PROBLEM 1 — In the article on the KFIL radio station, what time does the station start its broadcast day under the pre-sunrise authority?
PROBLEM 2 — Carry on writing the article on the KFIL radio station, picking up after its final sentence.

KFIL (1060 AM) is an American commercial radio station licensed to serve Preston, Minnesota.  The station is licensed to broadcast only during daylight hours. Established in 1966 by O.B. Borgen, KFIL is currently owned by Townsquare Media and the broadcast license is held by Townsquare Media Rochester License, LLC.

Programming
KFIL broadcasts a country music format in conjunction with its sister station, KFIL-FM (103.1). The station is a "daytimer", licensed to broadcast from local sunrise to local sunset, to avoid interfering with clear-channel stations KYW in Philadelphia, Pennsylvania, and XEEP in Mexico City. Under a "pre-sunrise authority" granted by the FCC in 2007, the station begins its broadcast day at 6:00 a.m. year-round. KFIL serves Fillmore County and the greater Rochester, Minnesota, area.

As a full service station, non-music programming includes CNN Radio, agriculture news, market reports, and specialized weather reports. KFIL is an affiliate of the Linder Farm Network.  KFIL also broadcasts a tradio program called "Swap Shop" and a community calendar bulletin each weekday.

RAW DATA —
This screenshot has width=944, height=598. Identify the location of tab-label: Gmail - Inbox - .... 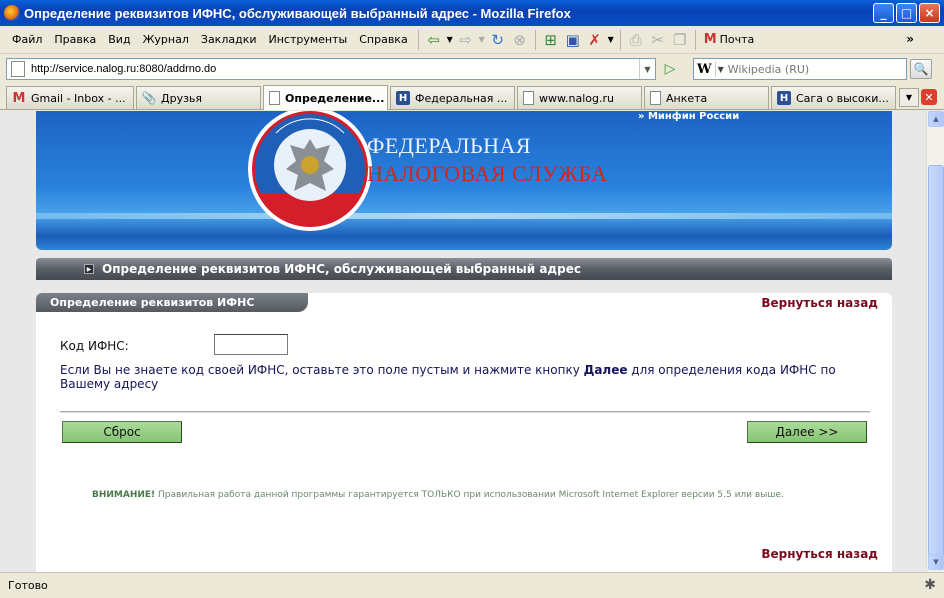
(78, 98).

EXPECTED OUTPUT 1 — 6:00 a.m., year-round.

EXPECTED OUTPUT 2 —
Weekend programming includes five hours of local church services and other Christian programming on Sunday mornings.  Sports programming on KFIL includes local high school football, high school basketball, high school baseball, and high school softball during the season, KFIL Sports Round-up with sports director Devon Krueger each weekday, and Coaches Corner on Saturday mornings from August through April.

History

Borgen era
This station received its original construction permit on May 21, 1966. It began regular broadcast operations in June 1966, with 500 watts of power. The station was assigned the call sign "KFIL" by the Federal Communications Commission (FCC). The station was originally licensed to serve the community of Preston, Minnesota.

The station was originally owned and operated by KFIL, Inc., with Obed Samuel "O.B." Borgen as president of the corporation. In October 1991, ownership of KFIL, Inc., was transferred to sons Michael S. Borgen and Jeffrey T. Borgen. The station stayed in the Borgen family's control for more than 37 years. Obed Borgen died in July 1999.

Cumulus era
In December 2003, Michael S. Borgen and Jeffrey T. Borgen sold KFIL, Inc., to Cumulus Media through its Cumulus Broadcasting, LLC, subsidiary. The published combined sale price of KFIL, KFIL-FM, and KVGO (through KVGO, Inc.) was $3,000,000.  The deal gained FCC approval on February 5, 2004, and the transaction was consummated on March 30, 2004.  The broadcast license for KFIL was formally transferred from KFIL, Inc., to Cumulus Licensing, LLC, on December 31, 2004.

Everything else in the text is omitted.